▶ **Entries shown**

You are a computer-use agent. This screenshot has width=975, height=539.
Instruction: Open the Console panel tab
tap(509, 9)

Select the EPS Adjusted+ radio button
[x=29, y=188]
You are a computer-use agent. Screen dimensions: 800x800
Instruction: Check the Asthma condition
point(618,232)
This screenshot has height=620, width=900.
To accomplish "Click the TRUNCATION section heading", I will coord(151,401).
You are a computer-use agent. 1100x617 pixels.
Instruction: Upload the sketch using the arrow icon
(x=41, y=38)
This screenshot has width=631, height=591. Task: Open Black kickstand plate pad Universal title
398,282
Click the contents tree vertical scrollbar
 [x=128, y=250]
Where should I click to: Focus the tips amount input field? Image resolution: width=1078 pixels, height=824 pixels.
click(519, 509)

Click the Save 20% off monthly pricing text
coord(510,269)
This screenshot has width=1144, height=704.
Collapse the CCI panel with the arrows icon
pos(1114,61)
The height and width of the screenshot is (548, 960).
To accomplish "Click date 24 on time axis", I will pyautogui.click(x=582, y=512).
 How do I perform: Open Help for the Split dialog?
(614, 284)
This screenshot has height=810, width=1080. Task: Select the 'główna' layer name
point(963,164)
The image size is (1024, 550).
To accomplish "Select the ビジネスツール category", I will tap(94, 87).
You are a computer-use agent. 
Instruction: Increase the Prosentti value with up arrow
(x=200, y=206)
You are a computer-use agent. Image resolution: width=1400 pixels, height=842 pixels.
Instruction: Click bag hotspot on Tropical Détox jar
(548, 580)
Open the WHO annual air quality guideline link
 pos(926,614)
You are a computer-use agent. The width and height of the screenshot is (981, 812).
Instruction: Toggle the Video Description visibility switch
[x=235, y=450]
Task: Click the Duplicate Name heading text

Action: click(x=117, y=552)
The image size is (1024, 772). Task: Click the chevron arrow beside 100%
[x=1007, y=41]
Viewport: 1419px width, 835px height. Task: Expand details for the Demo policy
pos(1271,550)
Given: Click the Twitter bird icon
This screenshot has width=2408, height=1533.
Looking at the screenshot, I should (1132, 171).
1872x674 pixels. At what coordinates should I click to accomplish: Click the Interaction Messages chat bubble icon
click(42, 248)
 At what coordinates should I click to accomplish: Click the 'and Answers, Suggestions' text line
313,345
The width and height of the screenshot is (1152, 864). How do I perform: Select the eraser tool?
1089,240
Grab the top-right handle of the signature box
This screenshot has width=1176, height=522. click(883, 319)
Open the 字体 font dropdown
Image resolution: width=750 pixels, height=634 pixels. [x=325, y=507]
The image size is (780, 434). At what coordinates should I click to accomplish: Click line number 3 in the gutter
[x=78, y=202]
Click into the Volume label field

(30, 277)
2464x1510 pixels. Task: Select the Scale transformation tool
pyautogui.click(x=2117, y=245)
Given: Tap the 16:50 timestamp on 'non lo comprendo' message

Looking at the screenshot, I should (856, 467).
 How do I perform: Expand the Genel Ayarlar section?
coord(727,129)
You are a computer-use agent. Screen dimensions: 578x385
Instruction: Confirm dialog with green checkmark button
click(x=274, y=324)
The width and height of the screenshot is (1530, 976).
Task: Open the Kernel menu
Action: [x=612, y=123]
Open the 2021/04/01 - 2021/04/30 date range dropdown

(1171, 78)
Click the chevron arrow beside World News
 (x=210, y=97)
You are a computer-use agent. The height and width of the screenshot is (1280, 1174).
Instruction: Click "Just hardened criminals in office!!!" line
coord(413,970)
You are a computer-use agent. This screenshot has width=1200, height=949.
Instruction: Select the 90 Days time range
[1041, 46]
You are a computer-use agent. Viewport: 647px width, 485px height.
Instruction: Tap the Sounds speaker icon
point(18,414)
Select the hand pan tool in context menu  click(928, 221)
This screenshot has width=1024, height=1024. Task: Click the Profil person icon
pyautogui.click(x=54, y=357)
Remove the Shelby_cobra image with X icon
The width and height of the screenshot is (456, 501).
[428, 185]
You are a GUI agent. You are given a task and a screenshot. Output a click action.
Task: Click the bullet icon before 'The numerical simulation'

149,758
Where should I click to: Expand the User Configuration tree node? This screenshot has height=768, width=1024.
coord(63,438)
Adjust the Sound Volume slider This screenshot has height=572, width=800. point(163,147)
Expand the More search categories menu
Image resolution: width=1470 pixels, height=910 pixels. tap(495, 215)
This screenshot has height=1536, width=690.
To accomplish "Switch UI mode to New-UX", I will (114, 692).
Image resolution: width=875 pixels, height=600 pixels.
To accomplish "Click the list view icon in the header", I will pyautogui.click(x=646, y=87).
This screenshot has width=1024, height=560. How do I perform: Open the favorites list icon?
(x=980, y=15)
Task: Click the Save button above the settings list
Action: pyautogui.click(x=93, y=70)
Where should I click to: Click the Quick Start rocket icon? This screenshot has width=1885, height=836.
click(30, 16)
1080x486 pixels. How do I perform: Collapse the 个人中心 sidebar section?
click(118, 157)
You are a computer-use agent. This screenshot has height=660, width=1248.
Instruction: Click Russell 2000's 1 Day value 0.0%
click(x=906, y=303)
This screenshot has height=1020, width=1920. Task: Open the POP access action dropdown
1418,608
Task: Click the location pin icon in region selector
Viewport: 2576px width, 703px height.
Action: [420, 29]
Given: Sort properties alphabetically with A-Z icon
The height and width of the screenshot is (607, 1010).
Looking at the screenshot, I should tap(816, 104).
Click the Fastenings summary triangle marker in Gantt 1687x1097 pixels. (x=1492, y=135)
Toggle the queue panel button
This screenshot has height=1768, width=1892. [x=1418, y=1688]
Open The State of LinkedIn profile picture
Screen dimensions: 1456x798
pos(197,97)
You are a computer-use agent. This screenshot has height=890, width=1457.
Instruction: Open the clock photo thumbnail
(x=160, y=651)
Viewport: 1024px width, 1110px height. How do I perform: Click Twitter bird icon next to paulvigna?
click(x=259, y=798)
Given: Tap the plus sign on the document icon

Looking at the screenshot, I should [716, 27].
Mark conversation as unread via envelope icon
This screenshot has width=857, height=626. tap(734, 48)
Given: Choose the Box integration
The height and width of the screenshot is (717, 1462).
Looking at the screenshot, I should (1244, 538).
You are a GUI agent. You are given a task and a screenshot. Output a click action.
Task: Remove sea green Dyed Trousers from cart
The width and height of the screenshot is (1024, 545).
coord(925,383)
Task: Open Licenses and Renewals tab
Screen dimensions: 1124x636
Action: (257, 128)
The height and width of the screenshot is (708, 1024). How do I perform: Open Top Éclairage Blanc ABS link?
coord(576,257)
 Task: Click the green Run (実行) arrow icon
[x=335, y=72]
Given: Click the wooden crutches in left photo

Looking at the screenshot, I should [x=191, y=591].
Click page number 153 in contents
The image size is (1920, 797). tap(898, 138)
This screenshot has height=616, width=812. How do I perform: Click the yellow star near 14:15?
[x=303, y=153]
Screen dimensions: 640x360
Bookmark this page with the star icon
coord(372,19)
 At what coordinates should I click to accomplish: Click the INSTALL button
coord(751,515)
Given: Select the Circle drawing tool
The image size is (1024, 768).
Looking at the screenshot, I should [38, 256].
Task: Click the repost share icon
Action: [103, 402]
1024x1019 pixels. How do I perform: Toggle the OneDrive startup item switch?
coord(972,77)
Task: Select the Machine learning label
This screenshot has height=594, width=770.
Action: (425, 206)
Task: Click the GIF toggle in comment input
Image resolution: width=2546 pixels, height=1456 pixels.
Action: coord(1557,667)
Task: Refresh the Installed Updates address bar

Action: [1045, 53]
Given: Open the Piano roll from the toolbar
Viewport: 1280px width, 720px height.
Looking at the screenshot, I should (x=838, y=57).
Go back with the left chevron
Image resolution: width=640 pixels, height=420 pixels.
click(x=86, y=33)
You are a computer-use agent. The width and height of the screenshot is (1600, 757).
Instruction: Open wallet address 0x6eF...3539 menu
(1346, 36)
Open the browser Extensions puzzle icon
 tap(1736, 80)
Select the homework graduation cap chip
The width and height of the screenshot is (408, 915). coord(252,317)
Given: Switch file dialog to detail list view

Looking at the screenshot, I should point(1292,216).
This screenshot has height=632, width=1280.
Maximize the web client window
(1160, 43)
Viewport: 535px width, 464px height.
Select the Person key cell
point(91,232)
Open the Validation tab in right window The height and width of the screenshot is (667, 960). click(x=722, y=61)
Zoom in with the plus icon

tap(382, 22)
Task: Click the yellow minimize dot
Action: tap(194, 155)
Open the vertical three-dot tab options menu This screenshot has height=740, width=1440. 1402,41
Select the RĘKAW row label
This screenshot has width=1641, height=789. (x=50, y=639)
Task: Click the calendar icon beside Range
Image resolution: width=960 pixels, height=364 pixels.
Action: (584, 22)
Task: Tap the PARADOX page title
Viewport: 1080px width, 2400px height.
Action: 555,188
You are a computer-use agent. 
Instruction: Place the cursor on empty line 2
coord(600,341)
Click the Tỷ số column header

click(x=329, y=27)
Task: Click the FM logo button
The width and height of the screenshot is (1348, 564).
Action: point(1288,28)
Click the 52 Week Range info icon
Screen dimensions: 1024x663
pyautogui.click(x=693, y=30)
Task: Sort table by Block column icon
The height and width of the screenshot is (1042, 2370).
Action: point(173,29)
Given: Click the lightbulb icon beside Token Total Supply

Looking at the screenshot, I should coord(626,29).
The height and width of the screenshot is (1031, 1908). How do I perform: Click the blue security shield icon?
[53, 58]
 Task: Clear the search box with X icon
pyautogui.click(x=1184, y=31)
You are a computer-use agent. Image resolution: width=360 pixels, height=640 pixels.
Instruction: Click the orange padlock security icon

▶ **The task**
Copy whichever lines of the records above contain the word "from".

▶ **Output for this exercise**
Task: Remove sea green Dyed Trousers from cart
Given: Open the Piano roll from the toolbar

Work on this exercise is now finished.